Alongside the central narrative, Kempton weaves in a number of sub-plots, from the careers of Mahalia Jackson, James Brown and Aretha Franklin to a convoluted, and at times much too detailed account of the extraordinary rise and fall of the Stax label, as well as the careers of George Clinton, Tupak Shakur and others.

Most ‘boogaloo’ people are snared in the inescapable tension between the aesthetics of the old black South  variously described as ‘country’ or ‘gutbucket’ and, beyond that, the often unspoken but very powerful legacy of Africa, and a desire for the perceived sophistication of Las Vegas, Hollywood and white suburbia. So ‘funk’ is what James Brown cooks up when “ he realised that a rich vein was to be mined in some conversations Aframericans had among themselves when white people weren’t listening”, and the gold-chained ‘outlaws’ of hip-hop and rap in the 1990’s knowingly played on the frisson that street violence – real and imagined – created in the white youth market. Times had changed, and Doris Day was no longer a role model for blacks.

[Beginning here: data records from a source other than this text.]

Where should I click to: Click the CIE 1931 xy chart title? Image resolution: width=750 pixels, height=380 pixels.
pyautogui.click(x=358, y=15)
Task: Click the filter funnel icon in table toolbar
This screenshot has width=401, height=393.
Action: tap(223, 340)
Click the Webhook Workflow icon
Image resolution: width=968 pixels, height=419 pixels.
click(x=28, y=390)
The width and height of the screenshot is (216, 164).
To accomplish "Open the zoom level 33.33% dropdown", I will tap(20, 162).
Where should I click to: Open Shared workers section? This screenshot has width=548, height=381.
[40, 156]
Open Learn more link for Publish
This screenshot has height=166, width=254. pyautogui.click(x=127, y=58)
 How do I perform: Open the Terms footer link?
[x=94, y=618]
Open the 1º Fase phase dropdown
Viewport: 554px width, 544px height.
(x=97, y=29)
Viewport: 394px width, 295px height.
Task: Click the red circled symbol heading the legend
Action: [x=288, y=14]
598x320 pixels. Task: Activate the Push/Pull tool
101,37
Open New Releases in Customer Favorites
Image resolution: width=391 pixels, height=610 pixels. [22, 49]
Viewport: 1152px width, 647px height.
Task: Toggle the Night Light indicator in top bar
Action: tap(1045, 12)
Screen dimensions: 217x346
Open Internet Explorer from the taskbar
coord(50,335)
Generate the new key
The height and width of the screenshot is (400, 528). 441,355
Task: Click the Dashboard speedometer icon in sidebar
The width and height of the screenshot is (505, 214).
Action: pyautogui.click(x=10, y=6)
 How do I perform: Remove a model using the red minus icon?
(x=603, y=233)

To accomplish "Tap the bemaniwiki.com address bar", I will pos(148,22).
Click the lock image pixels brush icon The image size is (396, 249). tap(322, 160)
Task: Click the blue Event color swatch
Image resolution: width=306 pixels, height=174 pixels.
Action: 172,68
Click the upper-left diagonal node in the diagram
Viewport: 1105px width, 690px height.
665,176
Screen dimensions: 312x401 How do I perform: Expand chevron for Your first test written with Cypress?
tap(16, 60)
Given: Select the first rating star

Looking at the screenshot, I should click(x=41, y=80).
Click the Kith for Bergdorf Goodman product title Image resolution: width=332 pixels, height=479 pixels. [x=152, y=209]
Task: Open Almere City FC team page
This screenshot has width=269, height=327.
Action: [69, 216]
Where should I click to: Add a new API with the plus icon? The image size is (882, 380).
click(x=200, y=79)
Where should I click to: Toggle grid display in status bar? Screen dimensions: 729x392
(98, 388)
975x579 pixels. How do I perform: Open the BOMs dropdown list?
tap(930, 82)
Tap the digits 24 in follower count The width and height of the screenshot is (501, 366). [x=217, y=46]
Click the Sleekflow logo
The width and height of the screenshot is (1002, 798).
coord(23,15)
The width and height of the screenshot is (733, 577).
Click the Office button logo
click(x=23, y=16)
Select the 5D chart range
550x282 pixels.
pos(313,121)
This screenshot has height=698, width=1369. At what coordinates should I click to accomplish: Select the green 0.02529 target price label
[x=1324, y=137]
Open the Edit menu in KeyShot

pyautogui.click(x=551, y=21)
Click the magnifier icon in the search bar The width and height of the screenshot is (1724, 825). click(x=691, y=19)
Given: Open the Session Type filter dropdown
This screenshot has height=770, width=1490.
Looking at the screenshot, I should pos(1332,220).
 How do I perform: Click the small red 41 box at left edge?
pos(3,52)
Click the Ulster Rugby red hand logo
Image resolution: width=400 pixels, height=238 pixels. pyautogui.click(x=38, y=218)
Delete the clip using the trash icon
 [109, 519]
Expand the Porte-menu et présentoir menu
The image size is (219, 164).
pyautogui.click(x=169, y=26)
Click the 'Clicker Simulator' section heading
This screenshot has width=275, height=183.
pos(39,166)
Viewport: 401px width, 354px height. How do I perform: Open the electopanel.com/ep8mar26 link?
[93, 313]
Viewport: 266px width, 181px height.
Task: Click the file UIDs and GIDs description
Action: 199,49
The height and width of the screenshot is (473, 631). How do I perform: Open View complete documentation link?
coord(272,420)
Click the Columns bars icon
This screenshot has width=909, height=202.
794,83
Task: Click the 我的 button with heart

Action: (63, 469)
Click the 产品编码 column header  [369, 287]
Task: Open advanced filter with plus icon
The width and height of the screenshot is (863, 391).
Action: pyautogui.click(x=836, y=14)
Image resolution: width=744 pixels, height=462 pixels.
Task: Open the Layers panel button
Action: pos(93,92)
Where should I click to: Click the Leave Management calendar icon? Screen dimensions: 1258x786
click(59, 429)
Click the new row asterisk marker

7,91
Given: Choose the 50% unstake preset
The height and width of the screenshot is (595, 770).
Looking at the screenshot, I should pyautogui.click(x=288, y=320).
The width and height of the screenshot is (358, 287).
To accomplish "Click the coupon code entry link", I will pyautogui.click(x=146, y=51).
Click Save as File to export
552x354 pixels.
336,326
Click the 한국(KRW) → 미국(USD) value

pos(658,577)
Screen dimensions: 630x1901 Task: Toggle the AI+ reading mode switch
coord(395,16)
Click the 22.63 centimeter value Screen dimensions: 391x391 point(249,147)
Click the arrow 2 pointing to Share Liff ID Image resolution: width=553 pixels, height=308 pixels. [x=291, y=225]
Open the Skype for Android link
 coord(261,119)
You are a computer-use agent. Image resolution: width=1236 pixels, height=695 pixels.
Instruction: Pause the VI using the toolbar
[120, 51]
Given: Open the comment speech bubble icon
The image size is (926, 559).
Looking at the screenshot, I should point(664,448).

As his foreword clearly demonstrates, Arthur Kempton is a fan, one of those white boys who probably longed to be black, and hung out conspicuously on the edges of the heart-lifting ‘soul’ ceremonies of the 60’s. As he writes in a moving description of the climax of a Billy Stewart show at the Harlem Apollo,  “right then I would have forsaken the rest of my life’s presumed possibilities for mere moments in possession of his gifts”. He was, as those of us who had the chance to witness concerts of this kind, touched by a kind of grace that was qualitatively different from the raw excitement generated by the white rock bands of the period.

For the most part, and at times it is a pity, Kempton leaves his passion behind, and delivers an astute and witty account of his subject, with a particular emphasis on the almost unbelievable business machinations that dominated the creation of ‘boogaloo’. His central metaphor of the pimp-whore relationship is a valid one: it is indeed embraced to this day with pride by many black entrepreneurs and musicians. Kempton’s writing swings from the literary to a style closer to the street he is writing about. He has a fondness for meandering paragraph-long sentences, that explore ideas creatively, with a plethora of criss-crossing sub-clauses that can make for sparkling reading, like listening to an unfolding of stunning improvised riffs, but the density of his thought often gets the better of him, and gets clogged up in an excess of mannerism.

In defining ‘boogaloo’, in the sub-title to his book, as the “quintessence of American popular music”, Kempton is true to the dominant liberal perspective of recent times, a view in which white popular music has drawn (or even stolen) its strength from black sources. But, arguably,  the essence of America’s popular music in the 20th century had as much to do with a continuous two-way interplay of black and white culture, from slavery days onwards: the impact of the encounter between Scots-Irish and English folk poetry and melody with West African rhythm and song and the meeting between the introspection and tragic dimension of European popular traditions and the ethical and social bias of the African arts. The results are plain to see, as the musicologist Alan Lomax, who knew black and white traditions very well, often pointed out: in bluegrass as well as in blues, in blues-tinged country as well as in country-infected ‘soul’.

Kempton is rightly angry about the exploitation of blacks by whites, and he describes very clearly the way in which income differences have widened, and the vicious circle of poverty, drugs and violence have made the life of black in the USA worse than ever before. But, culturally, and taking a long view of the music, there is another story to be told, that picks up, less combatively, on the mutual nourishment that even an exploitative relationship can foster.  But that aside, there is plenty in “Boogaloo” to set your mind and heart alight, as well as some flashes of  brilliance and originality, rare in music writing today.